This site explores 20m signal propagation via analog SSTV. Automated signal quality characterization is performed via image analysis. This site classifies images as P5-P0 by evaulating JPEG image compressibility and discrete color distribution. Clean images typically compress better than noisy ones and noisy images generally contain large numbers of infrequently used colors. The algorithm provides reasonable results given its simplicity, but favors images with solid backgrounds. A semi-noisy solid backround P2 may classify P3 due to better JPEG compressibility of the background.
To mirror images on your site, static names are available:
sstv.me/last-p5.jpg: last P5 image sstv.me/last-p4.jpg: last P4-P5 image sstv.me/last-p3.jpg: last P3-P5 image sstv.me/last-p2.jpg: last P2-P5 image sstv.me/last-p1.jpg: last P1-P5 image sstv.me/last-p0.jpg: last P0-P5 image sstv.me/last.jpg: last P3-P5 for 5 mins, then last P1-P5.
The receive pipeline is an Icom IC-7410 w/integrated USB Audio feeding the SSTVENG engine called by a custom app.

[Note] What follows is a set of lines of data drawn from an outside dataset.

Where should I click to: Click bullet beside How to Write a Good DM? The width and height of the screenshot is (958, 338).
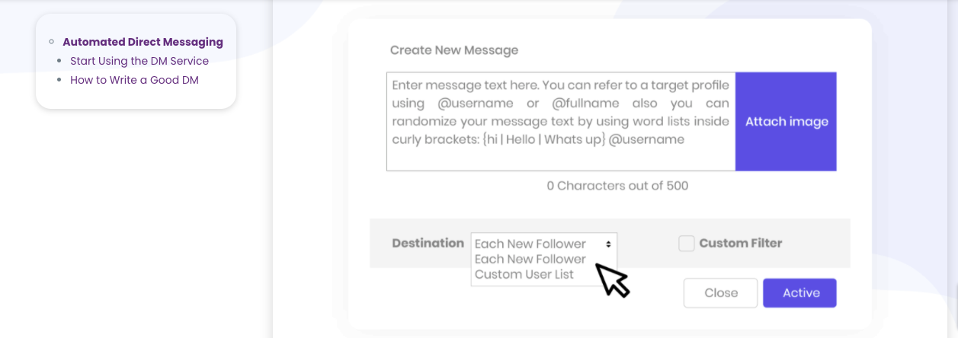59,79
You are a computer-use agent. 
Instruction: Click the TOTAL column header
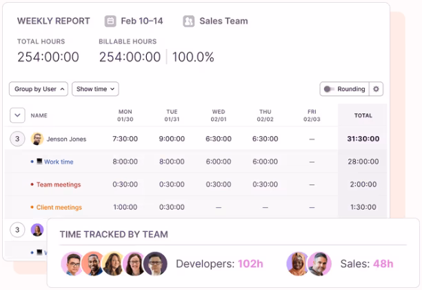click(363, 115)
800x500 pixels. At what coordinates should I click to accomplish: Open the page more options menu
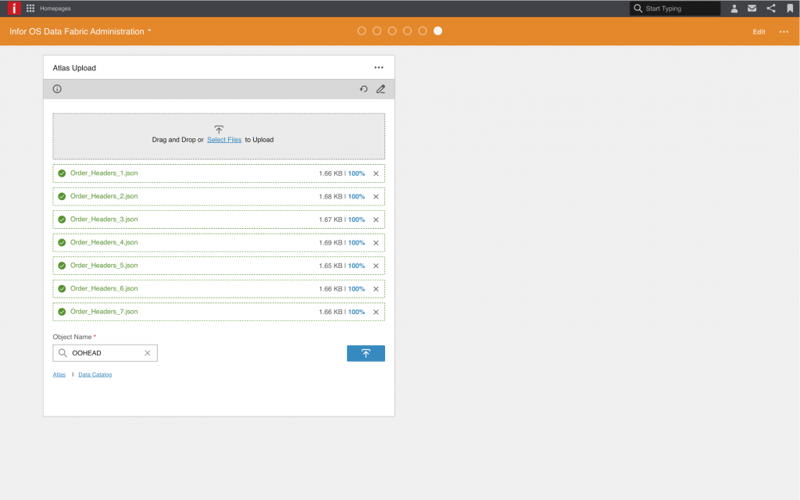point(784,32)
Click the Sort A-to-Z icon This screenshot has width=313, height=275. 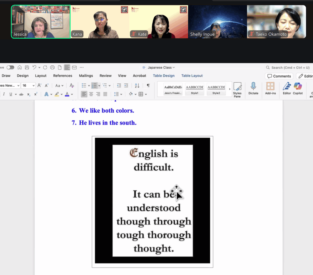pyautogui.click(x=137, y=86)
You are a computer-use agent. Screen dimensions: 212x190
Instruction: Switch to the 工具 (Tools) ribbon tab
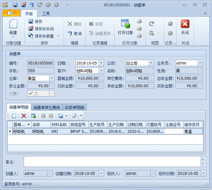[46, 14]
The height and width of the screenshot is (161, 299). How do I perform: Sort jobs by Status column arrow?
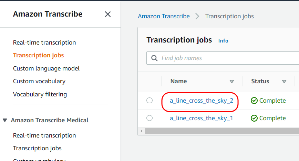click(x=284, y=82)
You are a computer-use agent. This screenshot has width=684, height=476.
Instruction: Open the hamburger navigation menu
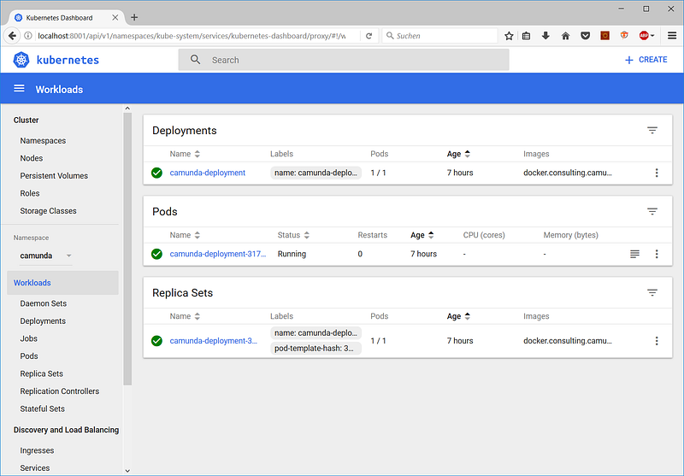[19, 89]
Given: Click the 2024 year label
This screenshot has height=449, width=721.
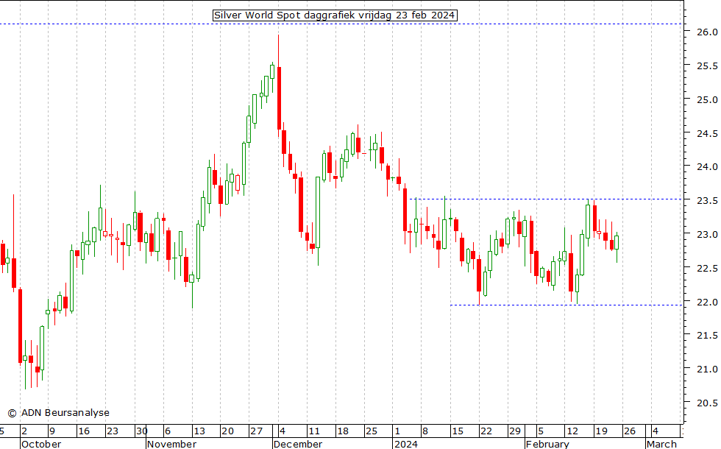Looking at the screenshot, I should click(405, 444).
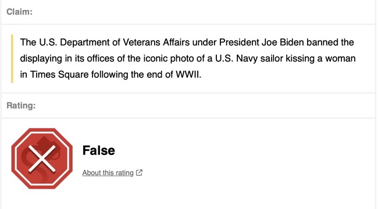Click the yellow vertical bar beside the claim
Screen dimensions: 378x209
click(12, 59)
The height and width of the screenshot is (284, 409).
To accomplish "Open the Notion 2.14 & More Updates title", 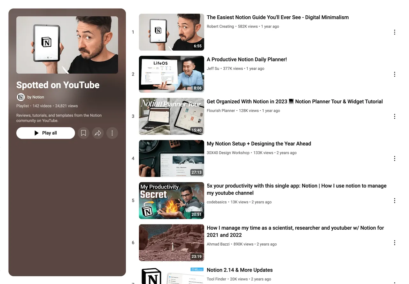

As of April 2023, the code runs in a Linux LXC container using Wine to provide Windows compatibilty for SSTVENG. Images are stored lossless via PNG with metadata added:
Start Time (epoch seconds) Duration (seconds) SSTV Mode Callsign (FSKID encoded) USB Sampling Rate (hz) Correction to Sampling Rate (PPM) Auto-Slant Correction Applied (PPM)The PNGs are stored on a shared Linux network drive with incrond (inode/directory change cronjob) to trigger the processing pipeline. The PNGs are converted JPGs at 85% quality and P5-P0 analysis performed. The metadata is re-encoded into the JPG as comma-separated key=value pairs. Extracting the JPG comment will look like:
FSKID works great for callsign identification. An experiment with optical character recognition came nowhere close to its results. Using FSKID identification to train an OCR machine learning model would potentially work well, but is a future project.

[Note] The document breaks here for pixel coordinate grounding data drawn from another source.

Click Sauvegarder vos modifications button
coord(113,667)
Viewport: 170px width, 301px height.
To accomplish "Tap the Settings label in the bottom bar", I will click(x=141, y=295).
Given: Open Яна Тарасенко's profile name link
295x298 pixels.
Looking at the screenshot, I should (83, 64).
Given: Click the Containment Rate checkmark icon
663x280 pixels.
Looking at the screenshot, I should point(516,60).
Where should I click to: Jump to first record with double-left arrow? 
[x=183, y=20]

Lots of folks have strong feelings about auto-slant. Appears the most common concern is letting frequency issues go uncorrected over time. This site displays images with auto-slant enabled but explicitly displays the receiver/software calibration (from WWV @ 10Mhz) and the applied auto-slant adjustment in PPM.
As an experiment in passing metadata with an sstv image, QR codes are included in my QSO images. The QR code decodes via any standard reader to a URL that redirects here. The format is HTTP://SSTV.ME%23abcdef encoded with H-level ECC (up to 30% errors). %23 is the hash-sign (HTML anchor) and ABCDEF is a 32-bit (base32) image reference. Following the QR link displays the original PNG image allowing comparison against the remotely received image.
First successful validation of QR took place Feb 20, 2018 @ ~2p Central during a 50W QSO to K01E (Rhode Island) also received by VE6PW (Calgary, ON) and uploaded to World SSTV Cam. The QSO had two images with QR codes included. The first images QR code failed to read, but the second was successful. The QR reader was the free iOS app Quick Scan (general QR reader) on an iPhone 6S.